The Degree of t-System Remodeling Predicts Negative Force-Frequency Relationship and Prolonged Relaxation Time in Failing Human Myocardium

Maha Abu-Khousa; Dominik J Fiegle; Sophie T Sommer; Ghazali Minabari; Hendrik Milting; Christian Heim; Michael Weyand; Roland Tomasi; Andreas Dendorfer; Tilmann Volk; Thomas Seidel

doi:10.3389/fphys.2020.00182

The Degree of t-System Remodeling Predicts Negative Force-Frequency Relationship and Prolonged Relaxation Time in Failing Human Myocardium

Front Physiol. 2020 Mar 13:11:182. doi: 10.3389/fphys.2020.00182. eCollection 2020.

Authors

Maha Abu-Khousa¹, Dominik J Fiegle¹, Sophie T Sommer¹, Ghazali Minabari², Hendrik Milting³, Christian Heim², Michael Weyand^{2

4}, Roland Tomasi^{5

6}, Andreas Dendorfer^{5

7}, Tilmann Volk^{1

4}, Thomas Seidel^{1

4}

Affiliations

¹ Institute of Cellular and Molecular Physiology, Friedrich-Alexander-Universität Erlangen-Nürnberg, Erlangen, Germany.
² Department of Cardiac Surgery, Friedrich-Alexander-Universität Erlangen-Nürnberg, Erlangen, Germany.
³ Erich and Hanna Klessmann Institute, Clinic for Thoracic and Cardiovascular Surgery, Heart and Diabetes Center NRW, Ruhr University Bochum, Bad Oeynhausen, Germany.
⁴ Muscle Research Center Erlangen (MURCE), Friedrich-Alexander-Universität Erlangen-Nürnberg, Erlangen, Germany.
⁵ Walter Brendel Centre of Experimental Medicine, University Hospital, LMU Munich, Munich, Germany.
⁶ Department of Anaesthesiology, University Hospital, LMU Munich, Munich, Germany.
⁷ German Center for Cardiovascular Research (DZHK), Partner Site Munich Heart Alliance, Munich, Germany.

Abstract

The normally positive cardiac force-frequency relationship (FFR) becomes flat or negative in chronic heart failure (HF). Here we explored if remodeling of the cardiomyocyte transverse tubular system (t-system) is associated with alterations in FFR and contractile kinetics in failing human myocardium. Left-ventricular myocardial slices from 13 failing human hearts were mounted into a biomimetic culture setup. Maximum twitch force (F), 90% contraction duration (CD₉₀), time to peak force (TTP) and time to relaxation (TTR) were determined at 37°C and 0.2-2 Hz pacing frequency. F₁ _Hz/F₀.₅ _Hz and F₂ _Hz/F₀.₅ _Hz served as measures of FFR, intracellular cardiomyocyte t-tubule distance (ΔTT) as measure of t-system remodeling.

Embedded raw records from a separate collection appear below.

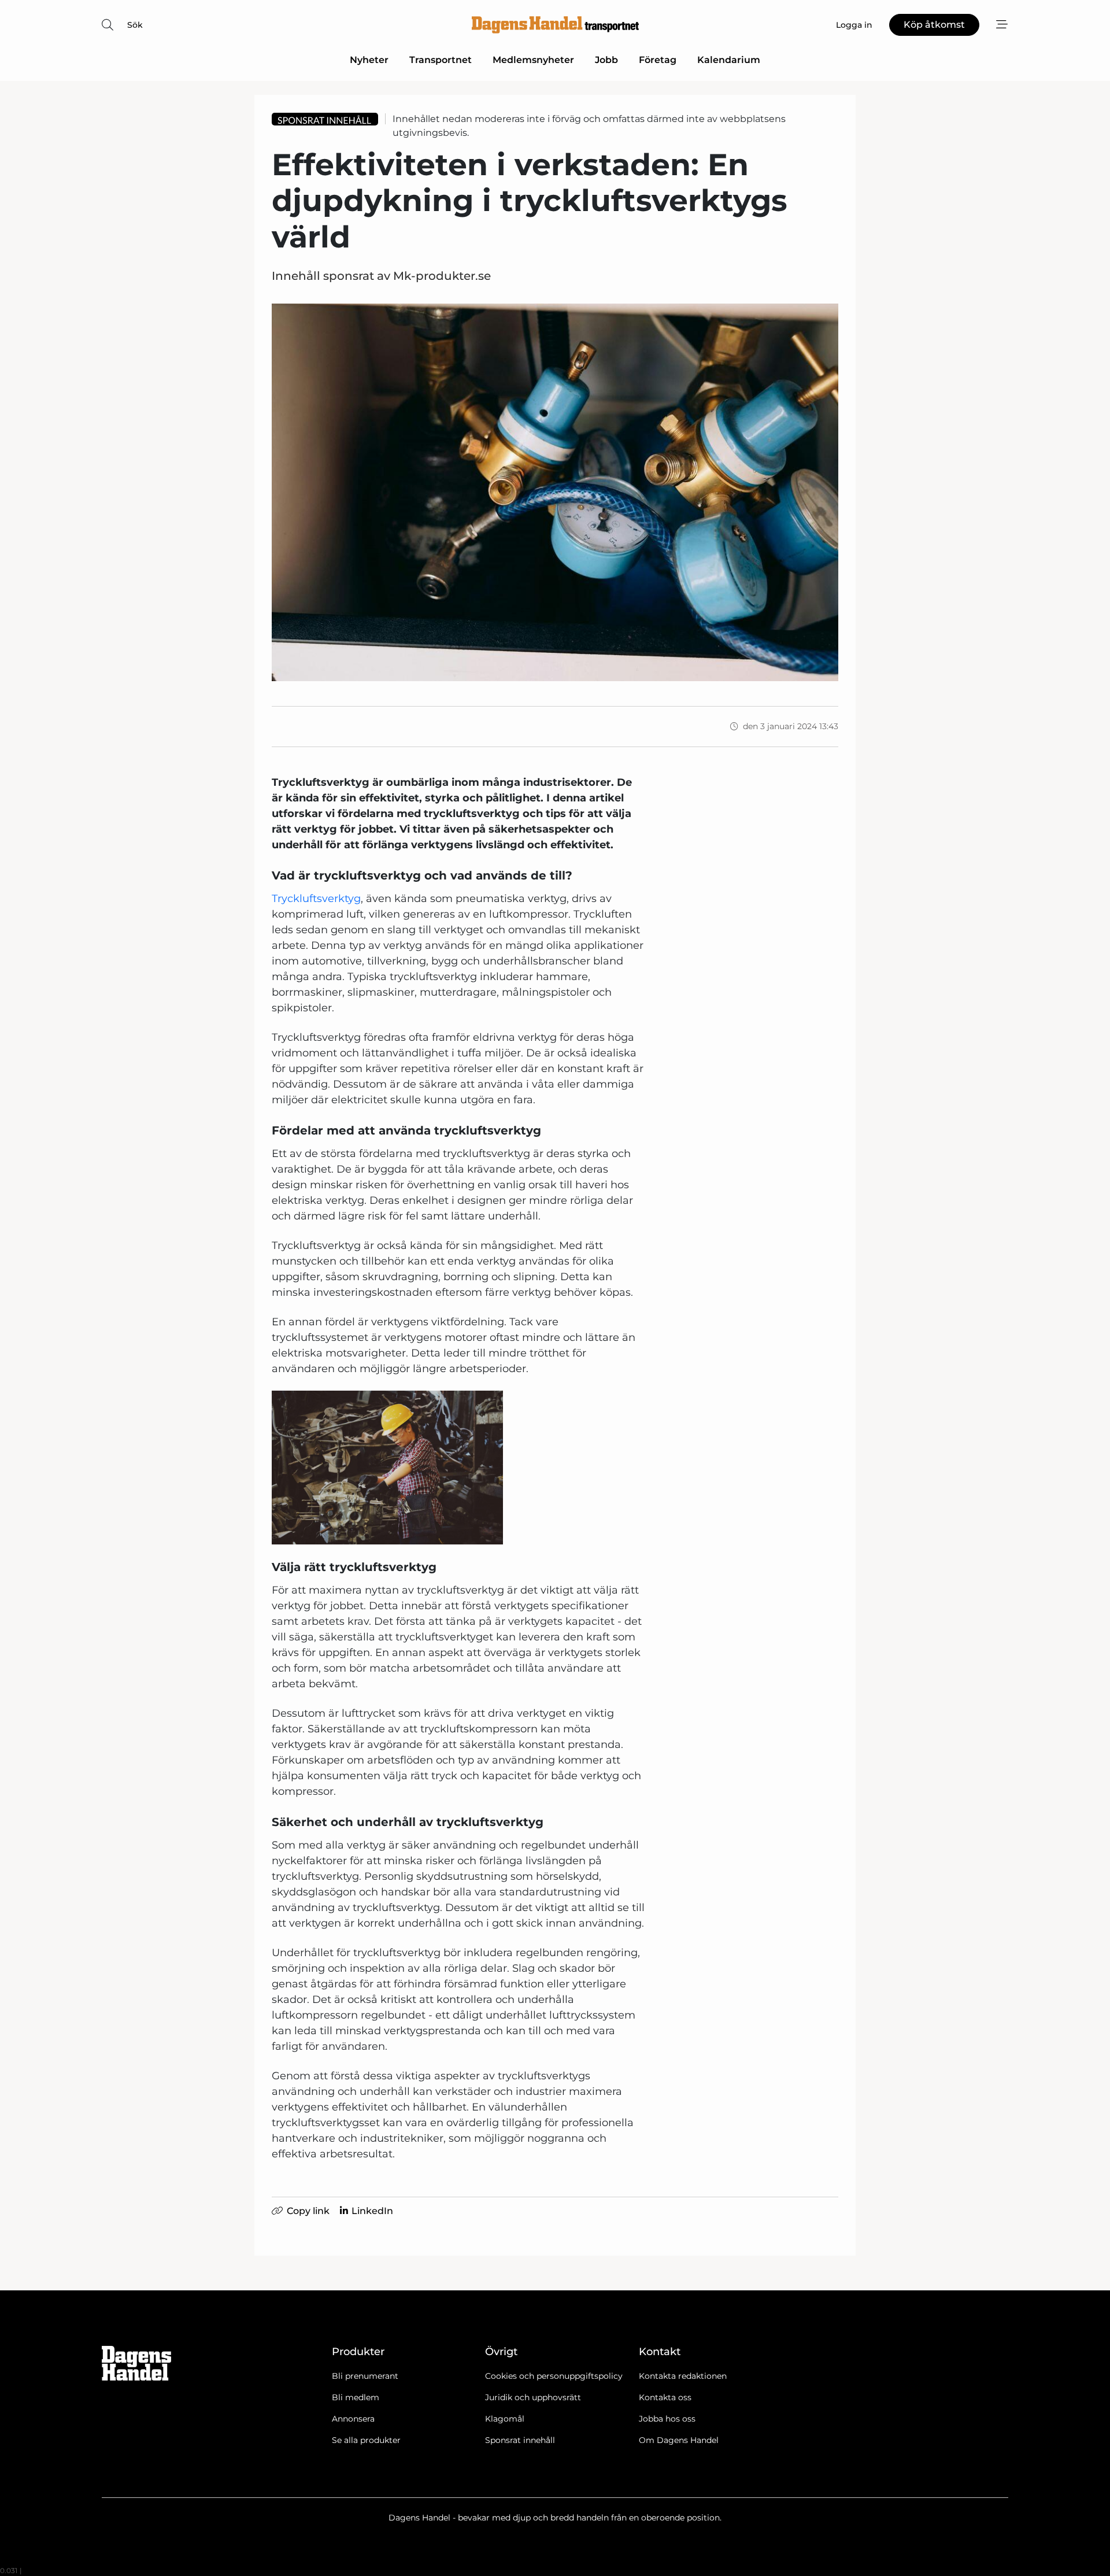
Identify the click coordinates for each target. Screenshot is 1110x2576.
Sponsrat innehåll (520, 2440)
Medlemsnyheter (533, 59)
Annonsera (353, 2419)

Protein levels of SERCA2, NCX1, and PLB were quantified by immunoblotting. F₁ _Hz/F₀.₅ _Hz (R ² = 0.82) and F₂ _Hz/F₀.₅ _Hz (R ² = 0.5) correlated negatively with ΔTT, i.e., samples with severe t-system loss exhibited a negative FFR and reduced myocardial wall tension at high pacing rates. PLB levels also predicted F₁ _Hz/F₀.₅ _Hz, but to a lesser degree (R ² = 0.49), whereas NCX1 was not correlated (R ² = 0.02). CD₉₀ correlated positively with ΔTT (R ² = 0.39) and negatively with SERCA2/PLB (R ² = 0.42), indicating that both the t-system and SERCA activity are important for contraction kinetics. Surprisingly, ΔTT was not associated with TTP (R ² = 0) but rather with TTR (R ² = 0.5). This became even more pronounced when interaction with NCX1 expression was added to the model (R ² = 0.79), suggesting that t-system loss impairs myocardial relaxation especially when NCX1 expression is low. The degree of t-system remodeling predicts FFR inversion and contraction slowing in failing human myocardium. Moreover, together with NCX, the t-system may be important for myocardial relaxation.

Keywords: cardiac excitation-contraction coupling; cardiac remodeling; force frequency relationship; heart failure; human heart; transverse tubular system.